1. One company may have followed what are usually called conservative methods of accounting. It may have followed the policy, that is, of rapidly writing off its capital investment, frequently much faster than actual disappearance through depreciation or obsolescence. Another company may have pursued an exactly opposite policy. Should the books of the two concerns be taken as a basis for laying the tax, therefore, serious inequities are probable, since two identical capital investments might easily show up as greatly differing totals. On the other hand, a real administrative problem is presented if an attempt is made in each case to go behind the accounting and arrive at the facts.

a. Differences in accounting practice and in equities are especially noteworthy in the cases of intangibles. From the standpoint of social policy and fiscal theory there are likely to be good reasons for differentiating between classes of intangibles. It may be desirable for example, to make a distinction in the treatment of earnings from patents as contrasted with the good will profits of a clever advertising slogan, between a copyright and a franchise or mineral leasehold. If these distinction are made, however, there arise the problems of drafting them with sufficient precision in law and effecting them in administration, and in addition the particularly troublesome task of valuing the intangible properties of an enterprise not merely as a whole, but by classes of intangibles.

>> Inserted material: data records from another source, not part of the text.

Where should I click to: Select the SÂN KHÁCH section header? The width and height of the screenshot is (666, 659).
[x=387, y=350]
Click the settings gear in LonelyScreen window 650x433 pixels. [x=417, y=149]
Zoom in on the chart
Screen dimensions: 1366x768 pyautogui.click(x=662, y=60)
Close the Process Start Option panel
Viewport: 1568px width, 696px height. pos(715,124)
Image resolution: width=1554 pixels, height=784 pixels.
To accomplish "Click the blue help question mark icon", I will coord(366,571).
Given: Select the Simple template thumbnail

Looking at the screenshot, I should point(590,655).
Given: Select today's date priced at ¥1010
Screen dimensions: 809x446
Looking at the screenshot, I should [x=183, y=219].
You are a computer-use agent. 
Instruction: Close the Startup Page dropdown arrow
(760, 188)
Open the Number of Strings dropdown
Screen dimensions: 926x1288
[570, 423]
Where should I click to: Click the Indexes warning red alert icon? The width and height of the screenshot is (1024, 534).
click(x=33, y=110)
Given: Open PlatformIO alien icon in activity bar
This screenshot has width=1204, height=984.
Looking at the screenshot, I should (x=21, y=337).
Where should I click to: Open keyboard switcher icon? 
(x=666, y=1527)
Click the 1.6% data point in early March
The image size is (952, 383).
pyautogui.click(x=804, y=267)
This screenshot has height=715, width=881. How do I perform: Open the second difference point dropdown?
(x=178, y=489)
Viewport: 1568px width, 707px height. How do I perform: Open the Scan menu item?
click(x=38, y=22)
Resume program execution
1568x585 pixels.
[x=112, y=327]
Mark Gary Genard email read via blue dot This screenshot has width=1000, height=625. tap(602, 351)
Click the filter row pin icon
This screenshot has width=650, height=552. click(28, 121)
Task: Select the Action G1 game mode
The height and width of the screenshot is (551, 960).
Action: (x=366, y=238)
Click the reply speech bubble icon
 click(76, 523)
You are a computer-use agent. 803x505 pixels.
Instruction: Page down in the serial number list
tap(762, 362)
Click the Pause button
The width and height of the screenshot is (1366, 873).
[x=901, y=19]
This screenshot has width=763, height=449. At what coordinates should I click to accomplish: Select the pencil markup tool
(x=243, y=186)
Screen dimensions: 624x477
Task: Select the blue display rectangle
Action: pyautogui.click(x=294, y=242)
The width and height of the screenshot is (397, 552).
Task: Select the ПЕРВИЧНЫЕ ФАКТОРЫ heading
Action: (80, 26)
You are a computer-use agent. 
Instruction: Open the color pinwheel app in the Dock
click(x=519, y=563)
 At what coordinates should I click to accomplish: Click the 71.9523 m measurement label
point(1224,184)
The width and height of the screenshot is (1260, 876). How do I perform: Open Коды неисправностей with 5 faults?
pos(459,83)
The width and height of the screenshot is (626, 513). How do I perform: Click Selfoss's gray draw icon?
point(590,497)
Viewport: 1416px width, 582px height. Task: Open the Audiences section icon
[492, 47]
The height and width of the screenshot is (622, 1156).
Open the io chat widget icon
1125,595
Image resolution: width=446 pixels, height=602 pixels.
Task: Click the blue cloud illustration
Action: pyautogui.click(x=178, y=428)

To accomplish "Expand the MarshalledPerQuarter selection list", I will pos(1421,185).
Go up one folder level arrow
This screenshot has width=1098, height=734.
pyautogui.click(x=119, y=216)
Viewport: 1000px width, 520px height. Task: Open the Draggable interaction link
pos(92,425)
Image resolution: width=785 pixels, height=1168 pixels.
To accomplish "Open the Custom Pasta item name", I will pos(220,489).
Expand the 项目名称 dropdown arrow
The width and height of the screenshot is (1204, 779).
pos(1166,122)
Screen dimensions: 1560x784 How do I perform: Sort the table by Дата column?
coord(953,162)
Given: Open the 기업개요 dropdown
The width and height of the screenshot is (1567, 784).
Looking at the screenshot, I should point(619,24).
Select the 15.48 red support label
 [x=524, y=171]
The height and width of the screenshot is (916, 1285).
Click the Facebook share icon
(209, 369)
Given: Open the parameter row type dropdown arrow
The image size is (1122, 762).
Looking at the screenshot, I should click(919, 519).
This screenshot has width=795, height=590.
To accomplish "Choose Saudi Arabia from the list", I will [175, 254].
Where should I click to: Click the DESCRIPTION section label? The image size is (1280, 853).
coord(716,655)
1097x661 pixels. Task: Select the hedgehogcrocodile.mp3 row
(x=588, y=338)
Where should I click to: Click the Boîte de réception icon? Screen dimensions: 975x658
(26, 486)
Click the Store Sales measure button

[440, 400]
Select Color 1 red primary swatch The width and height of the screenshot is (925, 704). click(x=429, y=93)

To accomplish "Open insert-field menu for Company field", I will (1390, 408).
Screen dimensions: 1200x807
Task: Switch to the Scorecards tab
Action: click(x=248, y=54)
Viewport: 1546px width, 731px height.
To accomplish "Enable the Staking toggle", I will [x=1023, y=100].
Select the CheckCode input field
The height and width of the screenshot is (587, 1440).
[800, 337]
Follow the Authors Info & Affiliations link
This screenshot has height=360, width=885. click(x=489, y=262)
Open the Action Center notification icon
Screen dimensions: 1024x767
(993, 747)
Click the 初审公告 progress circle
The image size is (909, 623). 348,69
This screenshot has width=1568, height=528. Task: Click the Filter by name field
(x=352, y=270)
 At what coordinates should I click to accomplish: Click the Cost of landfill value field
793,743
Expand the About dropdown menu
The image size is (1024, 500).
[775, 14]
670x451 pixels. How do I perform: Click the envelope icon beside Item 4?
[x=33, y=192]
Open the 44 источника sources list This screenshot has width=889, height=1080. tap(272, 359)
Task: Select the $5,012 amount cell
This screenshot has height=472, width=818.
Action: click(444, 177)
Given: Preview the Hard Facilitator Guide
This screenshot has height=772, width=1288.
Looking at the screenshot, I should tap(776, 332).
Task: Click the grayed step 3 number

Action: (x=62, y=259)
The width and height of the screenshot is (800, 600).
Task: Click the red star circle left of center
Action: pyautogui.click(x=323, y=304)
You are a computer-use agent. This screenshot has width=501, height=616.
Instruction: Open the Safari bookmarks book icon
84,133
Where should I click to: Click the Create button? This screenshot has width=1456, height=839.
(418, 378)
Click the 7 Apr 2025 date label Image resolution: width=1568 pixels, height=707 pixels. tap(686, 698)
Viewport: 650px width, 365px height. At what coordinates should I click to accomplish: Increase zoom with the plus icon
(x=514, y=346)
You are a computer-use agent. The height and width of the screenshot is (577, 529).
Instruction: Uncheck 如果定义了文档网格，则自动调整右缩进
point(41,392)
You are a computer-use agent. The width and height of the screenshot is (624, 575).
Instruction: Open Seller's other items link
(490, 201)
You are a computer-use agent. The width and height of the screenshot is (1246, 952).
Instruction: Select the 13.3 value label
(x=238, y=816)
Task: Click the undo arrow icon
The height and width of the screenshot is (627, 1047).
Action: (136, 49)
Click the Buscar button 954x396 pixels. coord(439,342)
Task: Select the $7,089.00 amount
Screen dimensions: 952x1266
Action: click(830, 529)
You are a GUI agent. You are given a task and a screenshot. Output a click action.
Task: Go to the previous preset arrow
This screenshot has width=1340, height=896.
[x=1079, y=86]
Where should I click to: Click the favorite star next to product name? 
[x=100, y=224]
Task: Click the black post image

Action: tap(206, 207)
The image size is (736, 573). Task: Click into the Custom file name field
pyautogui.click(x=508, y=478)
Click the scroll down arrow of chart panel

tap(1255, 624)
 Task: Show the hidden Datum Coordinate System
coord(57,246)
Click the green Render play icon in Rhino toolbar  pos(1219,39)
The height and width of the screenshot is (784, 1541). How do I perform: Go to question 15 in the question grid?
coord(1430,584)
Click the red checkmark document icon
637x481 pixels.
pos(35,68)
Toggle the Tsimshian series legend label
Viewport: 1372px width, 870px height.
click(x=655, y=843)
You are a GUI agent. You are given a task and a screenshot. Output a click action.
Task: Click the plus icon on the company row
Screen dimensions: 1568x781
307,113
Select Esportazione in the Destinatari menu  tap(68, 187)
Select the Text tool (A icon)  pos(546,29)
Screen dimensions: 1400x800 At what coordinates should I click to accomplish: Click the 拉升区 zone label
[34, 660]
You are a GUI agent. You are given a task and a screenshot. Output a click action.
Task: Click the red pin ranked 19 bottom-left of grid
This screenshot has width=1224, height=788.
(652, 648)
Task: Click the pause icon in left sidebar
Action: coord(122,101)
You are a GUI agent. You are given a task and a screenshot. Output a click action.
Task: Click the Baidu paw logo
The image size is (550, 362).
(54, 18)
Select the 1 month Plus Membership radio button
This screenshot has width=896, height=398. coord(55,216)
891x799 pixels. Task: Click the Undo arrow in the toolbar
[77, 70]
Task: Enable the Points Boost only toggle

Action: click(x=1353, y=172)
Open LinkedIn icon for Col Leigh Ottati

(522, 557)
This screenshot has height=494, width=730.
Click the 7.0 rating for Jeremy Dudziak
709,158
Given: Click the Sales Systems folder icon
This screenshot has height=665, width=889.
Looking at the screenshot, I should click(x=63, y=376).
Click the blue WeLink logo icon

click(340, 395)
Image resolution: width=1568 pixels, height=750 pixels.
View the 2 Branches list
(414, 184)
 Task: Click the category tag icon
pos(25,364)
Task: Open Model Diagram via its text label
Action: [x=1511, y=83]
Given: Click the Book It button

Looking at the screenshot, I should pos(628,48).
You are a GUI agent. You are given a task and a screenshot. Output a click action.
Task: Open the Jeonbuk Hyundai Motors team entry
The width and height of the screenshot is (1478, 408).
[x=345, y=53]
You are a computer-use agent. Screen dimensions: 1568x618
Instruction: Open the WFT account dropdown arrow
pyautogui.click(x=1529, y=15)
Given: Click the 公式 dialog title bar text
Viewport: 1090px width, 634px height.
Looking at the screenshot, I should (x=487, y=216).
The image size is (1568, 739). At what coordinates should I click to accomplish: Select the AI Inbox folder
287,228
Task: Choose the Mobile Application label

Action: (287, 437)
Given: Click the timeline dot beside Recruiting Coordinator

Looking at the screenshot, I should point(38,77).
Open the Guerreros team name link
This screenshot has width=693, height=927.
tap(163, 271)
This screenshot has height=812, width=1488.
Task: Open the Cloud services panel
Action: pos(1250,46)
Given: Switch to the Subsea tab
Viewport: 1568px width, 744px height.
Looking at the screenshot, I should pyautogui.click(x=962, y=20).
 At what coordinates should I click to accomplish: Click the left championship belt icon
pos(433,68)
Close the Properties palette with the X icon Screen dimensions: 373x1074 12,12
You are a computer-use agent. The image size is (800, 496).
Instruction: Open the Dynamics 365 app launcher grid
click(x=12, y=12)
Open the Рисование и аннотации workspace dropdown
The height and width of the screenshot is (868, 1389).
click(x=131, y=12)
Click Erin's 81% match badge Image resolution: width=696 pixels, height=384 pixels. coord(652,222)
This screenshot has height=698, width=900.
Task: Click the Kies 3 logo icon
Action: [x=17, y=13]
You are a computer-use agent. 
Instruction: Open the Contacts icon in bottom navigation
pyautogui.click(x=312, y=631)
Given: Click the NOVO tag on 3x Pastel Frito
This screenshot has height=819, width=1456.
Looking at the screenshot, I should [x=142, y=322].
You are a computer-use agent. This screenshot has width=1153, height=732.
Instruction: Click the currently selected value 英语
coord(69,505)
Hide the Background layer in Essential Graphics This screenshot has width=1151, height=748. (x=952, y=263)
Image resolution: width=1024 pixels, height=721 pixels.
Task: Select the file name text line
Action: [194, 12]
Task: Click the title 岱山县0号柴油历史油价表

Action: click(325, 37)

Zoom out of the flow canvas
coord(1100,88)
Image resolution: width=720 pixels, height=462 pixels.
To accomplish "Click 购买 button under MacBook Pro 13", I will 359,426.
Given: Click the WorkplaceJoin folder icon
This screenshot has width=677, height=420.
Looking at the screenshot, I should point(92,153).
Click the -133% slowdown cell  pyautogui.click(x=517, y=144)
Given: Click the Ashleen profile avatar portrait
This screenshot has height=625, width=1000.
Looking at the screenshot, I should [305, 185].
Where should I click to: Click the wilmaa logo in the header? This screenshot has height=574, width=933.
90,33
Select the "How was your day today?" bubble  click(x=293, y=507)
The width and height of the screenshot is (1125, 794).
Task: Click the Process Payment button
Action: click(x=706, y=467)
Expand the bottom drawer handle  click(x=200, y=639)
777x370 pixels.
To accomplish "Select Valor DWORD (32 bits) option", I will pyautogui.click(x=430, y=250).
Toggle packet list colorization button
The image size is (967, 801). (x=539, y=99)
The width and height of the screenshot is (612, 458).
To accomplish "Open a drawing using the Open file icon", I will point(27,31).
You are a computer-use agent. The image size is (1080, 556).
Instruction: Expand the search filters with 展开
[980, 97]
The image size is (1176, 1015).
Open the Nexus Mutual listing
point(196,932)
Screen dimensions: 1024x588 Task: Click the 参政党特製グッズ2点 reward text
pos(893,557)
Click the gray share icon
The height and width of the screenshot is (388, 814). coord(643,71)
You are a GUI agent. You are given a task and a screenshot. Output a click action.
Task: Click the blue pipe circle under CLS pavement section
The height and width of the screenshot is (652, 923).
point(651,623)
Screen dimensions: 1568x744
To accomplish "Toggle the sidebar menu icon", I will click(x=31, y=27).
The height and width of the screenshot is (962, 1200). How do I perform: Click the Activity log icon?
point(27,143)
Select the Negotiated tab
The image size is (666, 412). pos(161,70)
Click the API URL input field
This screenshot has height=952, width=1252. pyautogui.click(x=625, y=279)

From the standpoint of accounting, again, companies differ markedly in their handling of intangible assets. Some carry intangible values at nominal sums, others carry them at inflated valuations; some charge the costs of their development to current expense, others to capital account; some acquire them in the course of their own business history through the exercise of their own ingenuity or inventiveness, others secure them by purchase for cash or money's worth. In consequence, the Government is at best faced with an elaborate problem of accounting adjustment and at worst must also meet the difficulties of appraisal, and depreciation and obsolescence allowances in a field in which the facts are infinitely more elusive than they are, even in the case of tangible assets.